_TASK PROMPT_. Return the following from the records below: each line, word for word, starting with the line that contains "Where should I click to: Click the METROPOL" and going on through the line that contains "Click the Manchester", with nothing outside that range.

DATA TO PROCESS Block Start

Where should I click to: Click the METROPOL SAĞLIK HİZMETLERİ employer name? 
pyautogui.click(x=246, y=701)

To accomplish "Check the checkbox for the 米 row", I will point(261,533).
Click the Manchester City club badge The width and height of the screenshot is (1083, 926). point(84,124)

DATA TO PROCESS Block End
DATA TO PROCESS Block Start

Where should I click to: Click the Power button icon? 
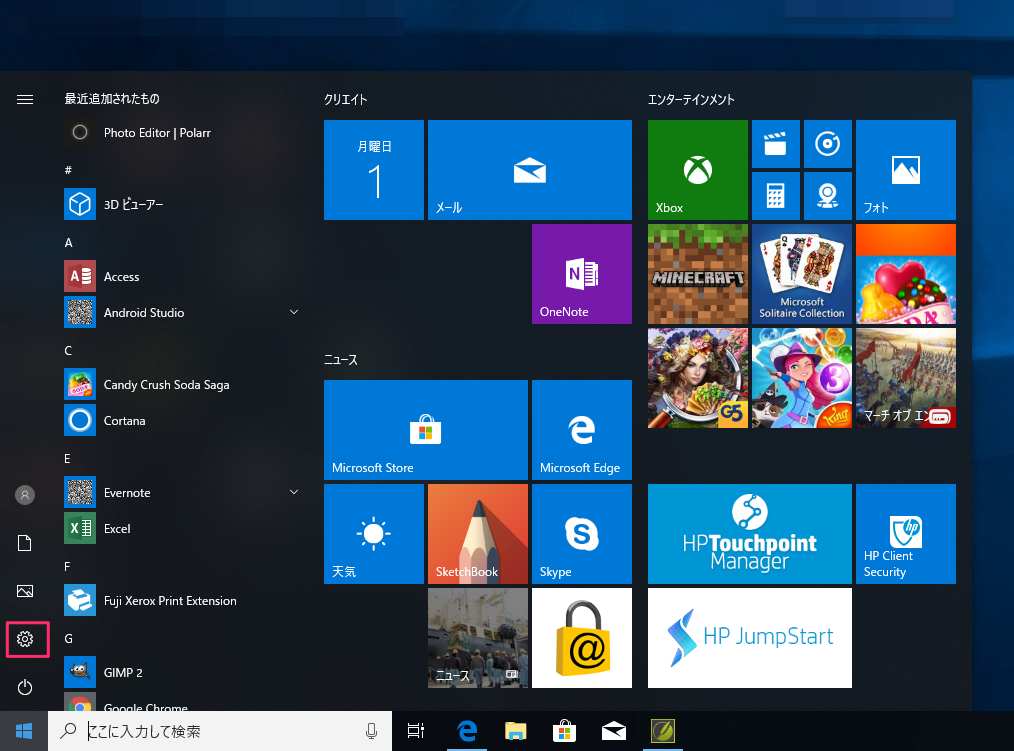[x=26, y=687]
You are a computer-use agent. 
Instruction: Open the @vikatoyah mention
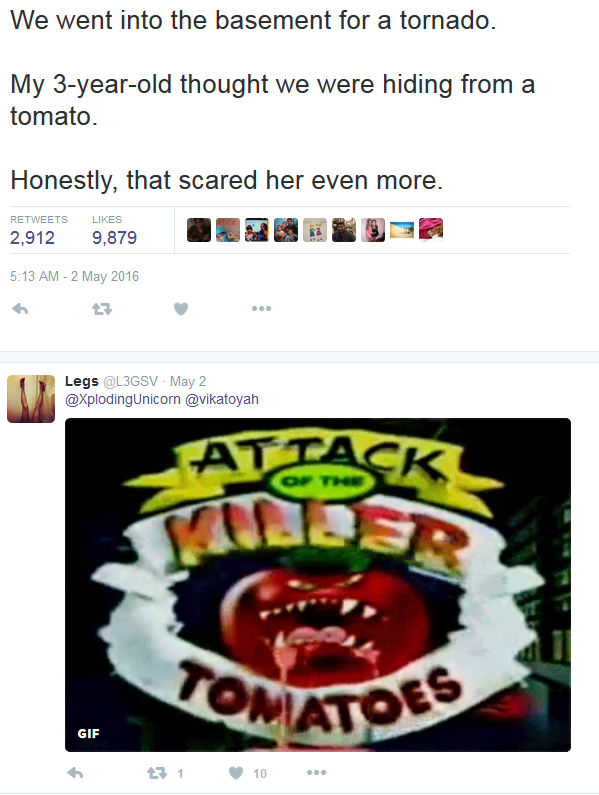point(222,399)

DATA TO PROCESS Block End

_RESPONSE TO THE EXERCISE_.
Where should I click to: Click the METROPOL SAĞLIK HİZMETLERİ employer name? 
pyautogui.click(x=246, y=701)

To accomplish "Check the checkbox for the 米 row", I will point(261,533).
Click the Manchester City club badge The width and height of the screenshot is (1083, 926). point(84,124)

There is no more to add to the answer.